What the task asks
The lines to transcribe begin with the one containing "1001x698 pixels." and end with the last line below; reproduce them exactly, without the pictures.

Exercise materials
BEGIN

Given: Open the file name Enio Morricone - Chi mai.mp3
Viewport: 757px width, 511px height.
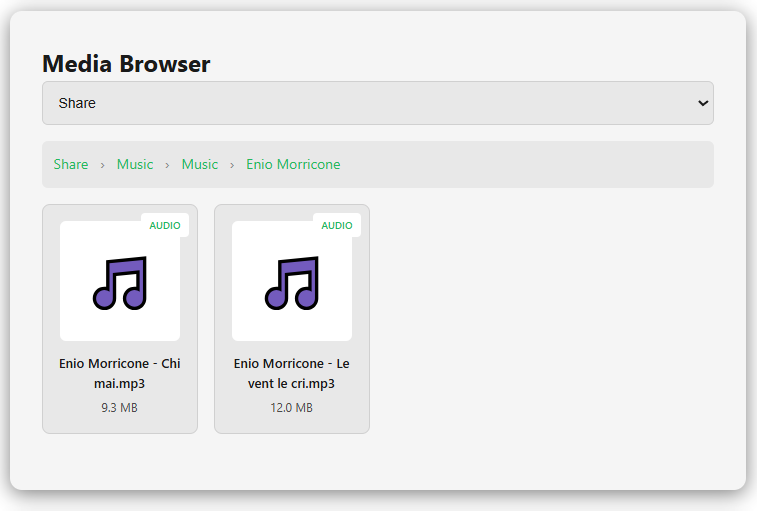Looking at the screenshot, I should click(120, 373).
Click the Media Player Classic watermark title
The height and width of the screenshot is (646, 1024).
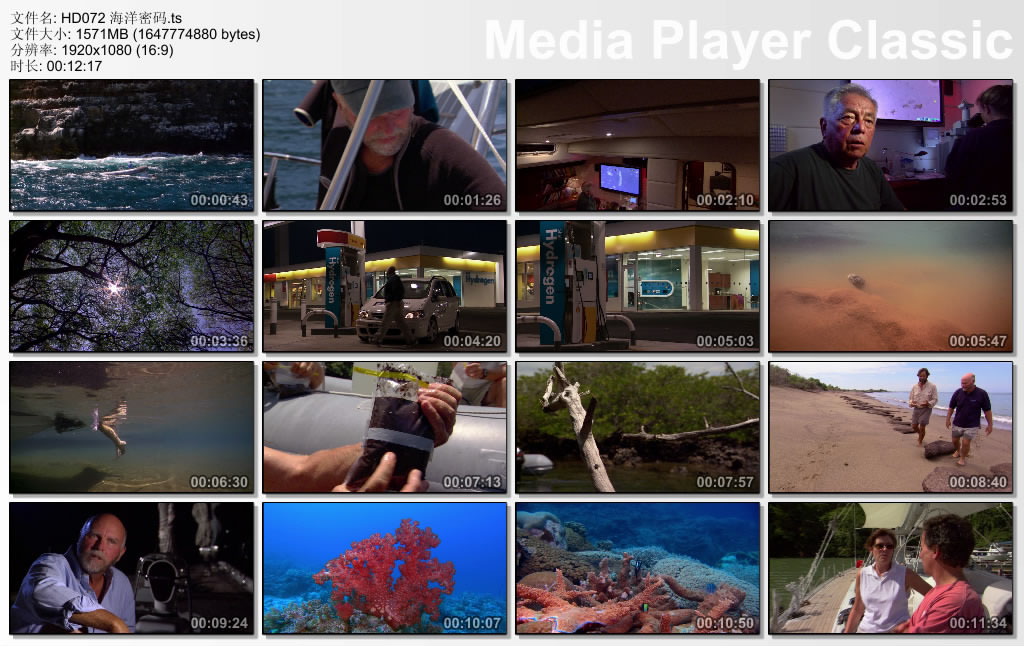[x=748, y=40]
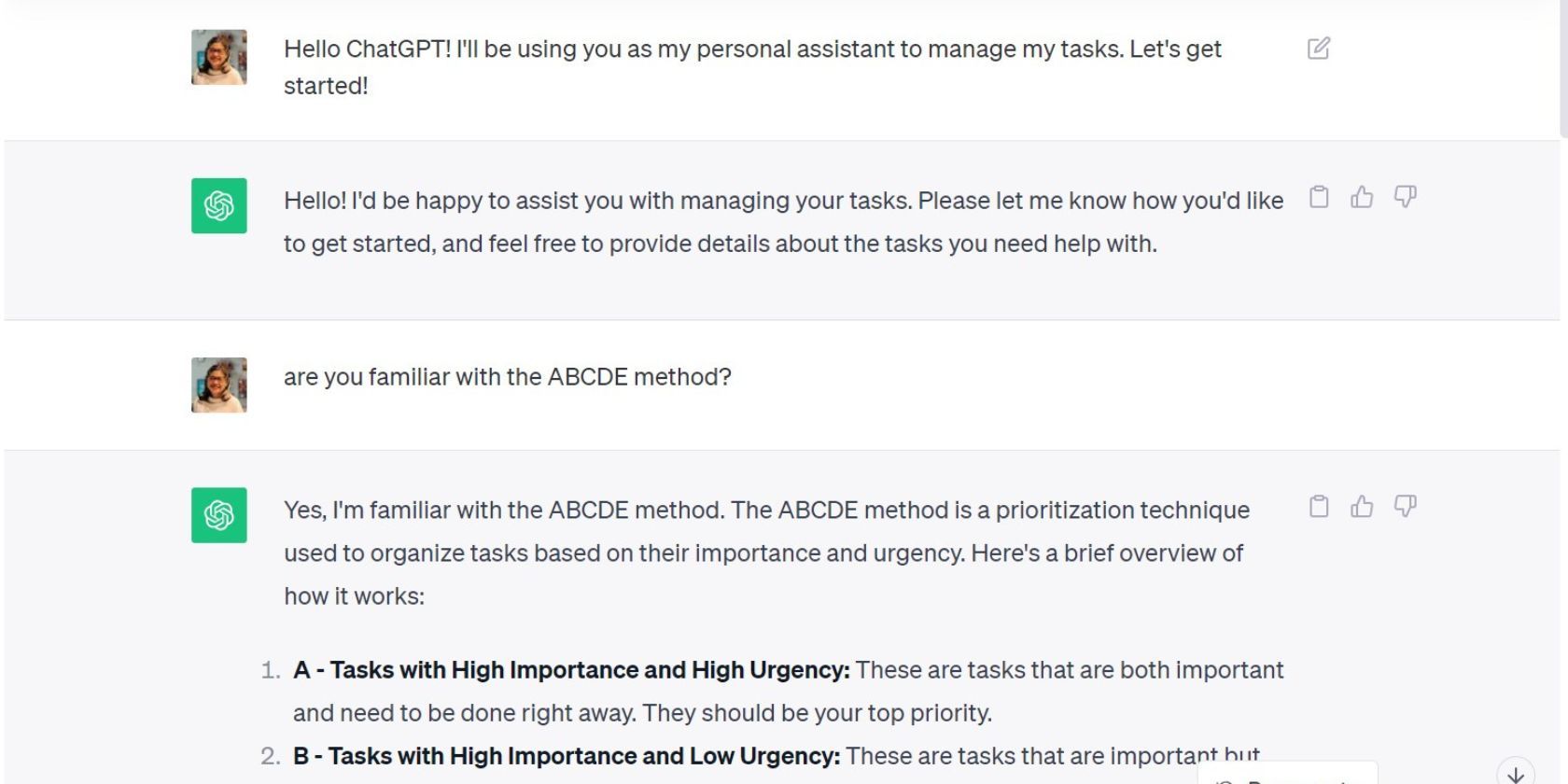Thumbs down the "Hello! I'd be happy" response

click(x=1405, y=197)
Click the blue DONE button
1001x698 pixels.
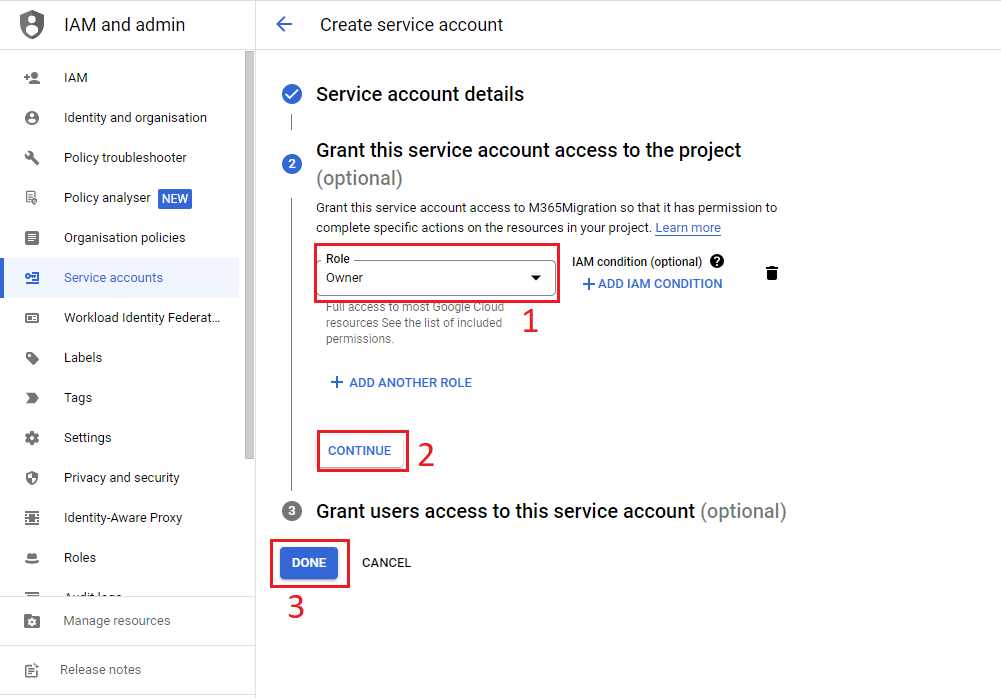309,563
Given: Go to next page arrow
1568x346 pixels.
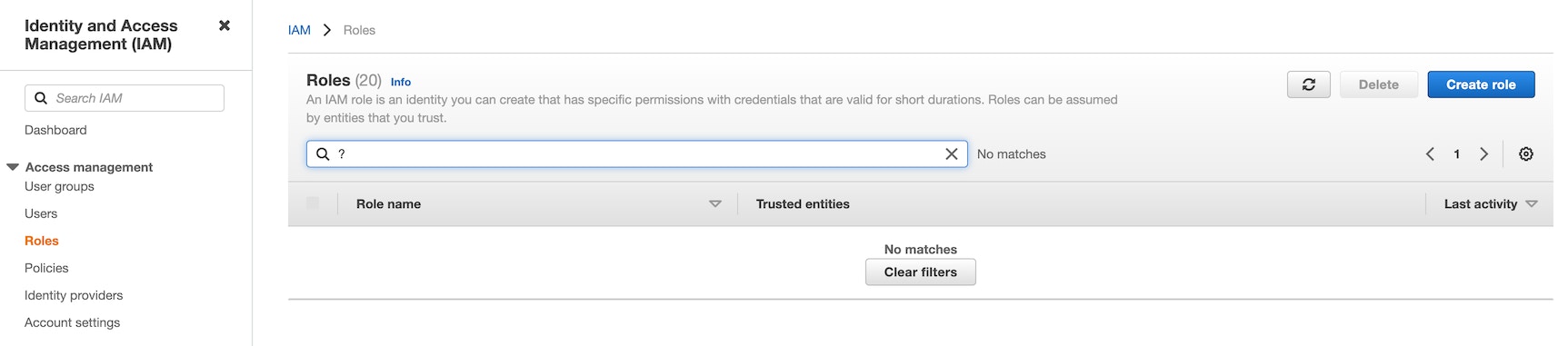Looking at the screenshot, I should [1483, 154].
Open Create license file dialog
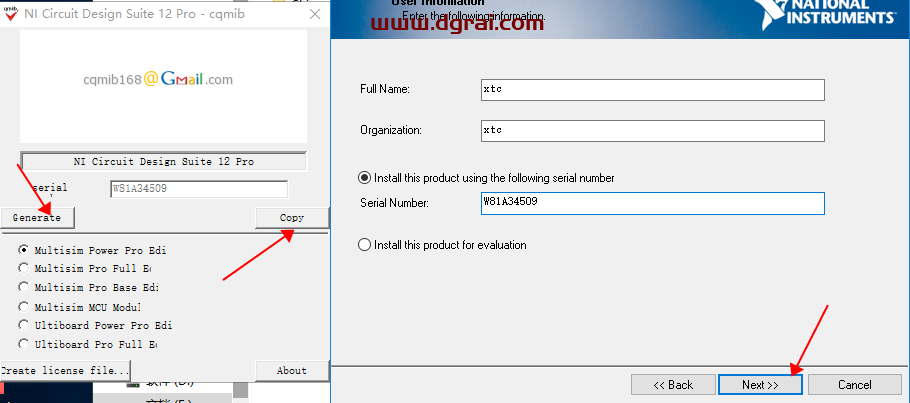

END

Answer for the task
1001x698 pixels.
309,563
Given: Go to next page arrow
1568x346 pixels.
Looking at the screenshot, I should [1483, 154].
Open Create license file dialog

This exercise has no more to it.